El presidente de Venezuela, Nicolás Maduro, proclamó la victoria de su partido en las elecciones regionales del domingo, con 17 estados para el oficialismo, pero los resultados fueron desconocidos en seguida por la oposición, que según la autoridad electoral obtuvo cinco. "Victoria tajante. El chavismo arrasó en las elecciones”, celebró Maduro, quien aseguró que el PSUV (Partido Socialista Unido de Venezuela) también podría ganar el estado Bolívar, el único que aún está en disputa del total de 23.

Poco después, Gerardo Blyde, jefe de campaña de la opositora Mesa de la Unidad Democrática (MUD), declaró que “en este momento no reconocemos ninguno de los resultados. Estamos ante un momento muy grave para el país” y pidió una auditoría total del proceso. El oficialismo tenía 20 gobernaciones, pero con 17 lo considera un triunfo porque todas las encuestas daban como favorita a la oposición con posibilidad de ganar hasta 18 estados si había alta participación.

Rodeado de líderes del PSUV y de altos oficiales militares, Maduro ya había criticado a Blyde por advertir, antes de conocerse el boletín de la autoridad electoral, que la oposición tenía “serias sospechas, sobre los resultados que van a ser anunciados”. "Han salido algunos dirigentes descocados a cantar fraude (...) Por el amor de Dios, acaten los resultados transparentes”, manifestó el mandatario.
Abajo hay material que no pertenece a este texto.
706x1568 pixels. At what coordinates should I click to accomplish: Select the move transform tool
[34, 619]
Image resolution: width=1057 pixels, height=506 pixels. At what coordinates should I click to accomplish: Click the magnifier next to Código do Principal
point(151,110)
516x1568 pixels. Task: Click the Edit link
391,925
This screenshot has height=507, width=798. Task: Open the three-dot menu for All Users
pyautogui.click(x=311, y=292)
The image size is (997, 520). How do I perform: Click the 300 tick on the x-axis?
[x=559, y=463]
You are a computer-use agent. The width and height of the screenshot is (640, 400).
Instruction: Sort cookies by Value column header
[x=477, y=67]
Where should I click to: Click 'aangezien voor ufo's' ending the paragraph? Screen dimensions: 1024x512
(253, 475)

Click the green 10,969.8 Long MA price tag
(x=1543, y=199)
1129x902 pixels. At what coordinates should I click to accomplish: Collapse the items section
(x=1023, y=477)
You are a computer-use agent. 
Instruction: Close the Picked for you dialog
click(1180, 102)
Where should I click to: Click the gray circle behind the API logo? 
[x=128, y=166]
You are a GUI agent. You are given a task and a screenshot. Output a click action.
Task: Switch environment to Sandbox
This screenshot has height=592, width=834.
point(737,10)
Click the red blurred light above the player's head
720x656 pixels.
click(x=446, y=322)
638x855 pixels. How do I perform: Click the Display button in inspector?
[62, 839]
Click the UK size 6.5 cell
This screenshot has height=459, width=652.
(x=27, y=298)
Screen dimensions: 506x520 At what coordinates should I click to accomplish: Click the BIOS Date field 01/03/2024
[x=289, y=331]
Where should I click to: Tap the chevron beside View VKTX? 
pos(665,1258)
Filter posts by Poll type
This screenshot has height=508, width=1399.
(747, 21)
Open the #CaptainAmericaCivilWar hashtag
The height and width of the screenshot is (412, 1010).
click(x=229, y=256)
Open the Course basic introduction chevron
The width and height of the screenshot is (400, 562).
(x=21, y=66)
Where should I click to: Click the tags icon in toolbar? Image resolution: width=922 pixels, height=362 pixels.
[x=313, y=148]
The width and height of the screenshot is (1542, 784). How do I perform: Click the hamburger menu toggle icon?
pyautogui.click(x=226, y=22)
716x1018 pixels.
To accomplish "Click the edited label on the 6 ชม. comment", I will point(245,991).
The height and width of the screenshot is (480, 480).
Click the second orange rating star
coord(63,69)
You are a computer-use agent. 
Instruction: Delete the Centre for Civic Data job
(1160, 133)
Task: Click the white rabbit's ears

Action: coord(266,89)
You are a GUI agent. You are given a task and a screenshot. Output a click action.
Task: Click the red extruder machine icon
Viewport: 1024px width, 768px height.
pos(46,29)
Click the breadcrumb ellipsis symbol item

Tibisay Lucena, presidenta del CNE -órgano acusado de servir al chavismo-, aseguró que la tendencia era “irreversible” en 22 estados y precisó que la participación electoral fue de 61%. La oposición perdió la joya de la corona, el estado Miranda que gobernó desde 2009 el excandidato presidencial Henrique Capriles; mientras que el gobierno perdió los estratégicos estados Zulia y Táchira, fronterizos con Colombia.

"¡El chavismo está vivo!"

En Chacao, bastión opositor del este de Caracas, las calles estaban desoladas y en silencio, sin los habituales “cacerolazos” de protesta, mientras que un grupo de chavistas celebraba en la plaza Bolívar del centro de Caracas.  El chavismo está vivo, está en la calle y está triunfante”, festejó Maduro, cuya impopularidad ronda el 80% según la firma Datanálisis.

Los comicios se celebraron con un año de retraso y luego de dos meses de tregua tras las marchas convocadas entre abril y julio por la MUD para exigir la salida de Maduro, con saldo de más de 125 muertos. La oposición había pedido a sus seguidores superar la desilusión de no haber logrado el objetivo en las calles, y votar para castigar la gestión Maduro.

La elección era vista también como una oportunidad para la MUD de mostrar su fuerza, de cara a incipientes acercamientos para un diálogo con mediación internacional. Pero con los resultados anunciados el domingo “la vía de negociación política entre gobierno y oposición para rescatar equilibrios se rompe estrepitosamente”, opinó el analista Luis Vicente León.

Este fue el primer duelo electoral desde la aplastante victoria opositora en las parlamentarias de 2015, cuando rompió una hegemonía chavista de 18 años. Maduro aseguró que el chavismo también ganó la votación nacional con 54% de los sufragios, frente al 45% de la MUD.

En busca de legitimidad

Buscando legitimidad nacional e internacional, Maduro convirtió estos comicios en una validación de su todopoderosa Asamblea Constituyente, desconocida por la oposición y países de América y Europa. "El que vote está votando por la Constituyente”, reiteró. Maduro dispuso además que los gobernadores electos se subordinen a la Constituyente, totalmente oficialista pues la MUD la consideró ilegal y no participó en su elección.

"El que no se juramente no toma su cargo y punto”, advirtió el presidente. Además de la frustración de su gente tras las protestas, la MUD enfrentó complicaciones como la reubicación a última hora de casi 300 centros, lo que denunció como “abusos” del CNE para favorecer al gobierno.

Desde que se eligió la Constituyente el 30 de julio, las protestas cesaron, pero el país sigue siendo una olla en ebullición: está al borde de la hiperinflación, con una severa escasez de alimentos y medicinas y una caída del PIB que el FMI calcula será de 12% este año. "Este país o cambia o termina de hundirse. El cambio no es un camino fácil, la batalla hay que darla”, declaró Mary Delgado, administradora de 63 años, a la AFP.